¡Que inmensos tesoros se pueden encontrar en las cartas que Pablo escribió a los primeros cristianos! Estas perlas de gran precio no son siempre fácilmente percibidas por el precipitado lector del Nuevo Testamento; en verdad algunos de los que leen las Escrituras sin detenerse a meditar sobre sus más profundos y escondidos significados podrían quejarse de que muchos de estos tesoros quedan sumergidos en un torrente de palabras. Por ejemplo, en el primer capítulo de su segunda epístola a Timoteo, se han necesitado cuatro versos para completar una de sus oraciones, y si uno no continuase leyendo toda la oración, podría pasar por alto la declaración hecha en el tercer verso y la cual contiene una de las más preciosas promesas hechas en toda la doctrina cristiana. Hablando de Cristo Jesús, Pablo se refiere a él como el que “ha abolido la muerte, y ha sacado a luz la vida y la inmortalidad por medio del evangelio.”
Si a todo cristiano se le hiciera esta pregunta: “¿ Cree usted que nuestro Señor abolió realmente la muerte?” ¿cuántos estarían dispuestos a declarar inequivocadamente que el Maestro realmente abolió el tal llamado último enemigo? Algunos dirían honestamente que estaban convencidos de que Jesús abolió la muerte para sí mismo; pero ¿cuántos creen que la abolió también para los demás? Sin embargo, tenemos el relato bíblico que nos refiere que él no solamente abolió la muerte pero “ha sacado a luz la vida y la inmortalidad por medio del evangelio.”

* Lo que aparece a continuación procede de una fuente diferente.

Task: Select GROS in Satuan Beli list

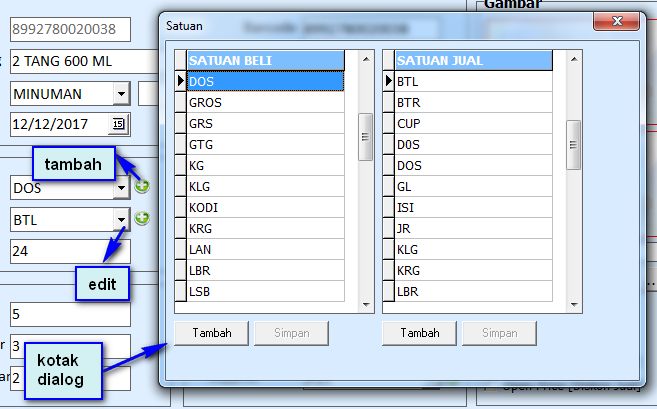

Qué glorioso credo de la fe cristiana es este: el que un cristiano al aceptar a Cristo Jesús como el Mostrador del camino, repudia la creencia de la muerte. Cuando Cristo Jesús permitió a los hombres que tomaran todas las medidas para matarle; cuando aparentemente desde todo punto de vista humano su sentido mortal de la vida había sido destruído, al ser oficialmente declarado muerto y enterrado, cuán triunfal fué su reaparición ante sus seguidores y todos aquellos que tenían ojos para ver, probando así que su vida estaba intacta y su existencia ininterrumpida, a pesar de la cruel sentencia de la mente humana. ¿No probó él, tanto para sí mismo como para toda la humanidad y para toda futura era, que lo que nosotros llamamos la muerte no es la exterminación de la existencia? ¿No abolió él literalmente el temor universal de que con la muerte todo se acaba?